Why is it needed here? Looks like read has an inappropriate definition.
> + n * buffer->bytes_per_datum,
> + &copied);
> + if (ret < 0)
> + return ret;
> +
> + if (copied > 0)
> + return 0;
> + else if (copied == 0 && !block)
> + return -EAGAIN;
> + } while (copied == 0);
> +
> + return 0;
> +}
> +
> +/**
> + * hte_retrieve_ts_ns() - Consumer calls this API to retrieve timestamp in
> + * nano seconds i.e. el->tsc will be in ns.
> + *
> + * @desc: ts descriptor, same as returned from request API.
> + * @el: buffer to store the timestamp details.
> + * @n: Number of struct hte_timestamp_el elements.
> + *
> + * Context: Can be called from the atomic context.
> + * Returns: 0 on success or a negative error code on failure.
> + */
> +int hte_retrieve_ts_ns(const struct hte_ts_desc *desc,
> + struct hte_ts_data *el, size_t n)
> +{
> + return _hte_retrieve_ts_ns(desc, el, n, false);
> +}
> +EXPORT_SYMBOL_GPL(hte_retrieve_ts_ns);
> +
> +/**
> + * hte_retrieve_ts_ns_wait() - Blocking version of the hte_retrieve_ts_ns.

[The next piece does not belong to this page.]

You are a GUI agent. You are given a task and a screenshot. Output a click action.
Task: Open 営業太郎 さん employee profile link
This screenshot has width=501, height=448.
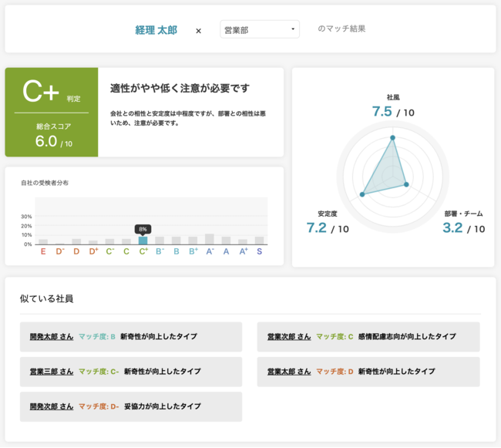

> + * @desc: ts descriptor, same as returned from request API.
> + * @el: buffer to store the timestamp data.
> + * @n: Number of struct hte_ts_data data.
> + *
> + * Context: Can not be called from the atomic context.
> + * Returns: 0 on success or a negative error code on failure.
> + */
> +int hte_retrieve_ts_ns_wait(const struct hte_ts_desc *desc,
> + struct hte_ts_data *el, size_t n)
> +{
> + return _hte_retrieve_ts_ns(desc, el, n, true);
> +}
> +EXPORT_SYMBOL_GPL(hte_retrieve_ts_ns_wait);
> +
> +/**
> + * hte_set_buf_len() - Consumer calls this API to set timestamp software buffer
> + * depth.
> + *
> + * @desc: ts descriptor, same as returned from request API.
> + * @len: New length/depth.
> + *
> + * The correct sequence to set buffer length is as below:
> + * 1) Disable timestamp by calling hte_disable_ts API.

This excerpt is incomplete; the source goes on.